Q4 2021 Earnings Conference Call

2/24/2022

spk00: Welcome to the LaMate Vascular Q4 2021 Financial Results Conference Call. As a reminder, today's call is being recorded. At this time, I would like to turn the call over to Mr. J.J. Pellegrino, Chief Financial Officer of LaMate Vascular. Please go ahead, sir.
spk07: Thank you, Vanessa. Good afternoon, and thank you for joining us on our Q4 2021 Conference Call. With me on today's call are our chairman and CEO, George LeMaitre, and our president, Dave Roberts. Before we begin, I'll read our safe harbor statement.
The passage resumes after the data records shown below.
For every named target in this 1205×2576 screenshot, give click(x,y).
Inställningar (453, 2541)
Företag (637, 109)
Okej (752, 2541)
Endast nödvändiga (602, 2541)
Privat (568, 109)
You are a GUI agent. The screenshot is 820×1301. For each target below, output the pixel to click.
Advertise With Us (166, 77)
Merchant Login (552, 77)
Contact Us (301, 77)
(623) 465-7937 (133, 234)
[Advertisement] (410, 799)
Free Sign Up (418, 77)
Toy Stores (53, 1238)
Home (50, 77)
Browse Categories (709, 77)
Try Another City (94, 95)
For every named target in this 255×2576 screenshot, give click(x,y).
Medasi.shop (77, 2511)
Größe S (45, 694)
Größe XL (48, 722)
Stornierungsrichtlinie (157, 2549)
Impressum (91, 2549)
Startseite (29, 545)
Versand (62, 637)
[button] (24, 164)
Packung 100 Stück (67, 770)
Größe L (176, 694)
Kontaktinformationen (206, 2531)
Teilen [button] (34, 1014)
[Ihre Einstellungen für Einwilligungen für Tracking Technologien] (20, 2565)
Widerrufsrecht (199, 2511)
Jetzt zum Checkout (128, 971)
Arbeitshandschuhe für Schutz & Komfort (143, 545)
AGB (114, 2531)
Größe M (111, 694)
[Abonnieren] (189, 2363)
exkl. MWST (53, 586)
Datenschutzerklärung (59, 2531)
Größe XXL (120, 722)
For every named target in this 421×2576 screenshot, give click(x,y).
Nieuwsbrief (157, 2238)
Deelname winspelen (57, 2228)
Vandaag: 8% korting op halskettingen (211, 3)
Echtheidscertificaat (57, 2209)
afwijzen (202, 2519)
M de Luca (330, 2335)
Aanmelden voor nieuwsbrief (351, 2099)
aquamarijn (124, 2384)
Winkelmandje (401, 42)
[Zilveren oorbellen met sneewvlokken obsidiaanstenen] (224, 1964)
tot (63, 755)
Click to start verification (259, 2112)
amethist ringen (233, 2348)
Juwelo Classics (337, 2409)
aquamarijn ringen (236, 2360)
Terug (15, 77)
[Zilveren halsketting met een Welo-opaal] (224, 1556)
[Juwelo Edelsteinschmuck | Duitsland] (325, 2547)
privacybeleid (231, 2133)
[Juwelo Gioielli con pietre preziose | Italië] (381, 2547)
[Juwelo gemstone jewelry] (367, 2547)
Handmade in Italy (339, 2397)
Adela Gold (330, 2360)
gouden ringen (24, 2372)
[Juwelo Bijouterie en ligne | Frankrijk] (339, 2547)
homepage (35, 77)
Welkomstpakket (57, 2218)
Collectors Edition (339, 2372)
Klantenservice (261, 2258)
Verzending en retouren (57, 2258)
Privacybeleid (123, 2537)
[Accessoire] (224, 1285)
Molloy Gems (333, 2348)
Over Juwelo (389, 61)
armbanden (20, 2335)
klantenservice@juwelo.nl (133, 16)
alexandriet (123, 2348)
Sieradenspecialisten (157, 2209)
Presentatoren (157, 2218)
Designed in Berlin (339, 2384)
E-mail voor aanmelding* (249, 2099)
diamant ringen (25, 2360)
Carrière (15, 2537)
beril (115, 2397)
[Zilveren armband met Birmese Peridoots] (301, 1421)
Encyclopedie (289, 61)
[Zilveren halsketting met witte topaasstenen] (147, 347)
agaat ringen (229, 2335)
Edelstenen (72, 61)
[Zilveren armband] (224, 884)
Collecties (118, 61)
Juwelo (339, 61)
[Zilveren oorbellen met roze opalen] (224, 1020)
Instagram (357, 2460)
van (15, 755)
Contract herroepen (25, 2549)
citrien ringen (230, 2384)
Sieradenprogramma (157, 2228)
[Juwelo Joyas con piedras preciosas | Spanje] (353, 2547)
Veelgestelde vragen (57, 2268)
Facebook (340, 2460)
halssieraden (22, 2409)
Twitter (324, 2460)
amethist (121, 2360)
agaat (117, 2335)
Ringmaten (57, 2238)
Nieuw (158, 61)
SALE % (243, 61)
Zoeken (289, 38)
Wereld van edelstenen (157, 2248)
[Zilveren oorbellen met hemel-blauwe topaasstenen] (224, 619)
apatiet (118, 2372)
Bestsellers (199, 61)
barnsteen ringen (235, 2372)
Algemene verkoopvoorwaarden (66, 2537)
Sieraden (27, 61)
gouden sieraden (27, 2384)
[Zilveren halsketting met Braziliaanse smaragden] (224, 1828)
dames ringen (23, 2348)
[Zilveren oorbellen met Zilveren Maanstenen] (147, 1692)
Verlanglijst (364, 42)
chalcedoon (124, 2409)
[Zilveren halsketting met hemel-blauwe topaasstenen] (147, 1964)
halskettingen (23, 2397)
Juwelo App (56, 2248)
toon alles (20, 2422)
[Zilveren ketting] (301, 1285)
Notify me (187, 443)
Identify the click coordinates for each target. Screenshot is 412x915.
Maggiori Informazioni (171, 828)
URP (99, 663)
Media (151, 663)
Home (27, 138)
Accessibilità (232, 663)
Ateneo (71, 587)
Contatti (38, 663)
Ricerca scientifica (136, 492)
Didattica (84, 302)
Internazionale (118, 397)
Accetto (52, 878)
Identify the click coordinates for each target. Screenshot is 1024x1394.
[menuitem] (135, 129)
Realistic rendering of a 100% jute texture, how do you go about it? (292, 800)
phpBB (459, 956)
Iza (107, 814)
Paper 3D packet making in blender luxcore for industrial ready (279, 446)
Today, we will make some forward-looking statements within the meaning of the U.S. Private Securities Litigation Reform Act of 1995, the accuracy of which is subject to risk and uncertainties. Wherever possible, we will try to identify those forward-looking statements by using words such as believe, expect, anticipate, pursue, forecast, and similar expressions. Our forward-looking statements are based on our estimates and assumptions as of today, February 24, 2022, and should not be relied upon as representing our estimates or views on any subsequent date. Please refer to the cautionary statement regarding forward-looking information and the risk factors in our most recent 10-K and subsequent SEC filings, including disclosure of the factors that could cause results to differ materially from those expressed or implied. During this call, we will discuss non-GAAP financial measures, which include EBITDA and organic sales growth. A reconciliation of GAAP to non-GAAP measures discussed in this call is contained in the associated press release and is available in the investor relations section of our website, www.lomate.com. I'll now turn the call over to George Lomate.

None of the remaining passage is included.